Forster, of Mesa, Arizona, represents the classic film photography of the Adams school, using traditional tools and long-cherished techniques to focus solely on the natural beauty of the terrain.

Dick Arentz, a retired professor at NAU, has long been a maker of platinum photographs. But in recent years he's traded that 19th-century process for up-to-the-minute digital.

And Daniel Leivick, a generation younger than either Arentz or Forster, has given up the camera altogether. His appropriations from Google Earth are landscape abstractions that meditate on environmental abuse. Like his exhibition-mates, Leivick has a connection to Arizona. Now based in Los Angeles, he studied at ASU with the master teacher and landscape photographer Mark Klett.

Arentz's embrace of the new technology comes as a surprise. As a longtime leading practitioner of platinum photography, he taught the technology and even wrote a how-to book. A distinctive process that requires the photographer to coat the paper with chemicals, platinum yields lovely sepia tones and stable images.

But the equipment required is bulky and the process time-consuming; Arentz's switch to a lightweight Leica digital camera has been liberating, Etherton says. Burdened in the past with a 12 by 20 view camera and tripod, Arentz could make "maybe eight exposures a day," Etherton says. Now he can make dozens.

The 13 works in this exhibition are all lovely tone poems of the Scottish countryside, printed in a small scale, none of them bigger than 11 by 16 inches. Some picture only the lonely landscape or the sea; others have solitary cottages or churches standing in windswept swathes of open land. A few capture more urban spaces. An old town on the docks is lit up by sunlight reflected by the sea. A bus stop that's essentially a human-sized glass box brings a touch of the modern to a rural road.

Remarkably, Arentz's tones are as rich and deep as those he got in his platinum work. The secret is in his Piezography inks, which permit seven luscious shades of gray and black. One miniseries within the show, exquisite views of beach and water, demonstrates the range of these tones.

"North Bay, Hoy, Orkney Isles, Scotland," 2013, shows the bay glistening below a dark, threatening sky, with a gently rolling landscape in gray on the far side of the water. In "Loch 2, Isle of Lewis, Scotland," 2008, a pale lake widens into a shimmering trapezoid flanked by a dark bank of hills. "Loch na Moracha 7, Isle of Harris, Scotland," 2010, shot at the end of day, a band of light glows along the horizon, just above water of darkest black.

Leivick dispenses altogether with past notions of what landscape is, and even what photography is. Where Forster painstakingly mounts his photos, cuts his own mats and makes his own frames, Leivick works entirely on the computer. And where Arentz and Foster travel out into the world seeking beauty, Leivick treks through cyberspace.

He harvests Google Earth images of wilderness and suburbia, then crops what he's found and "stitches" pieces from different sites back together. The virtual collages he spits out from his inkjet printer are composites that are part real, part imagined.

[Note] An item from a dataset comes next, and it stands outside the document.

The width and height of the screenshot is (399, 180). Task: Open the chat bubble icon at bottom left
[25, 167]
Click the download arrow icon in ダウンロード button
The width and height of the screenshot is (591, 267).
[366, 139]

Blown up to a large scale, in color, filled with giant circles and squares, the works become geometric abstractions of landscapes that don't actually exist.

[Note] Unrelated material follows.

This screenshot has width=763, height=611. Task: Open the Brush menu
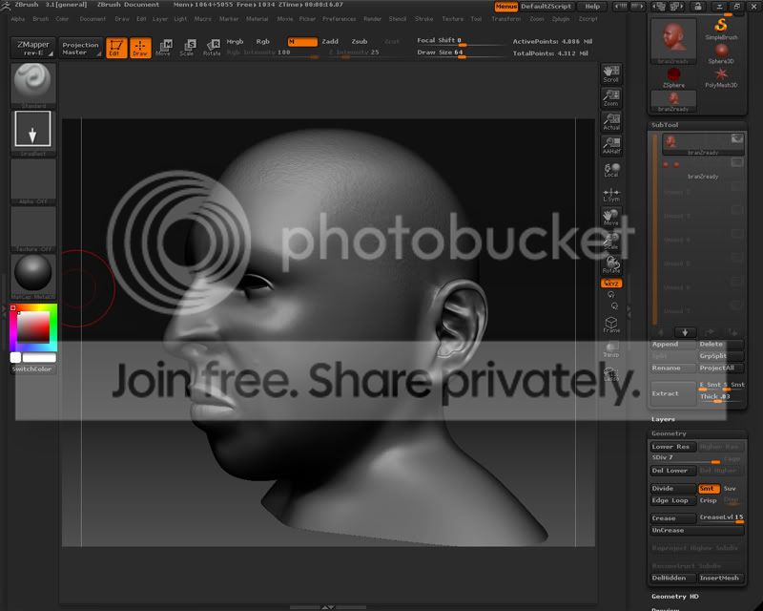(40, 18)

The 14 pieces here are drawn from a series called Heliopolis, or City of Light. "Slums and Panopticon Prison" pictures a tiny nine-sided prison dropped atop a soaring craggy mountain; at the foot of this craggy monster, a minuscule suburb is rapidly encroaching on the wilderness.

The titles give hints of Leivick's environmental preoccupations: "Grazing Lands," "Wind Farm" and so on. "Encroachment #3" is a distant aerial view of an imaginary Southwest landscape, with tiny ticky-tacky houses and swimming pools expanding like a virus. "Oilfield and Irrigation," a patchwork of crop circles and squares imposed on the land," is colored a sickly amber and black.

Though Leivick doesn't reproduce the spectacular landscapes so beloved of Forster and Arentz, he probes the destruction of these cherished places. His work, both thoughtful and radical, is about nothing less than the future of the earth, not to mention the future of photography.